Problem statement:
Please print the records below word for word.

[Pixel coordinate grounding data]
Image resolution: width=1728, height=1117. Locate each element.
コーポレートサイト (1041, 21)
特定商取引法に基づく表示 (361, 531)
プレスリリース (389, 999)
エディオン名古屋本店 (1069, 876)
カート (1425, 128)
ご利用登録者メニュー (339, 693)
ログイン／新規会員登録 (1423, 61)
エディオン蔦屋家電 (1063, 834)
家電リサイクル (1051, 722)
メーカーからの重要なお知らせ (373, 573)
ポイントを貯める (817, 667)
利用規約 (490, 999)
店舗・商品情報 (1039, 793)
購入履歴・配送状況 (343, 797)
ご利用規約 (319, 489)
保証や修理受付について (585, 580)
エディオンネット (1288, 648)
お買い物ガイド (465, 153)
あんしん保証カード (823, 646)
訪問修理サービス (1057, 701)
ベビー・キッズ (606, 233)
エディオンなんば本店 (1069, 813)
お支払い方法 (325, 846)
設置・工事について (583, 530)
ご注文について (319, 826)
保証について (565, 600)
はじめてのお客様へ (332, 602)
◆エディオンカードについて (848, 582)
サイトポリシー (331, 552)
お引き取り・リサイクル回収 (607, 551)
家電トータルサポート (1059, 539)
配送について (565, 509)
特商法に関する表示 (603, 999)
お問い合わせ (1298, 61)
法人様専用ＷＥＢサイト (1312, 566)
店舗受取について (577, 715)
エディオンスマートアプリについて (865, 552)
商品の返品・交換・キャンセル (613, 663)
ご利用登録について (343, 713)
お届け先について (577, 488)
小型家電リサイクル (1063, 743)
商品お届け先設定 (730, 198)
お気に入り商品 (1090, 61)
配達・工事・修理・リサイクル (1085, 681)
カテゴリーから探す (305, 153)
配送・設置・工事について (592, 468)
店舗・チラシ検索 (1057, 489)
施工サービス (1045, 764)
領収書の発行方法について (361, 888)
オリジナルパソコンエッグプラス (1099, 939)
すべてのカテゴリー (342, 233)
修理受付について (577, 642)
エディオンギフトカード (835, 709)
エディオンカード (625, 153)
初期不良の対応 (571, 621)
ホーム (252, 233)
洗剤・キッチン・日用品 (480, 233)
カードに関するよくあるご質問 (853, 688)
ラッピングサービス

Solved exercise:
Image resolution: width=1728, height=1117. Locate each element.
コーポレートサイト (1041, 21)
特定商取引法に基づく表示 (361, 531)
プレスリリース (389, 999)
エディオン名古屋本店 (1069, 876)
カート (1425, 128)
ご利用登録者メニュー (339, 693)
ログイン／新規会員登録 (1423, 61)
エディオン蔦屋家電 (1063, 834)
家電リサイクル (1051, 722)
メーカーからの重要なお知らせ (373, 573)
ポイントを貯める (817, 667)
利用規約 (490, 999)
店舗・商品情報 (1039, 793)
購入履歴・配送状況 (343, 797)
ご利用規約 (319, 489)
保証や修理受付について (585, 580)
エディオンネット (1288, 648)
お買い物ガイド (465, 153)
あんしん保証カード (823, 646)
訪問修理サービス (1057, 701)
ベビー・キッズ (606, 233)
エディオンなんば本店 (1069, 813)
お支払い方法 (325, 846)
設置・工事について (583, 530)
ご注文について (319, 826)
保証について (565, 600)
はじめてのお客様へ (332, 602)
◆エディオンカードについて (848, 582)
サイトポリシー (331, 552)
お引き取り・リサイクル回収 (607, 551)
家電トータルサポート (1059, 539)
配送について (565, 509)
特商法に関する表示 (603, 999)
お問い合わせ (1298, 61)
法人様専用ＷＥＢサイト (1312, 566)
店舗受取について (577, 715)
エディオンスマートアプリについて (865, 552)
商品の返品・交換・キャンセル (613, 663)
ご利用登録について (343, 713)
お届け先について (577, 488)
小型家電リサイクル (1063, 743)
商品お届け先設定 (730, 198)
お気に入り商品 (1090, 61)
配達・工事・修理・リサイクル (1085, 681)
カテゴリーから探す (305, 153)
配送・設置・工事について (592, 468)
店舗・チラシ検索 (1057, 489)
施工サービス (1045, 764)
領収書の発行方法について (361, 888)
オリジナルパソコンエッグプラス (1099, 939)
すべてのカテゴリー (342, 233)
修理受付について (577, 642)
エディオンギフトカード (835, 709)
エディオンカード (625, 153)
初期不良の対応 (571, 621)
ホーム (252, 233)
洗剤・キッチン・日用品 (480, 233)
カードに関するよくあるご質問 (853, 688)
ラッピングサービス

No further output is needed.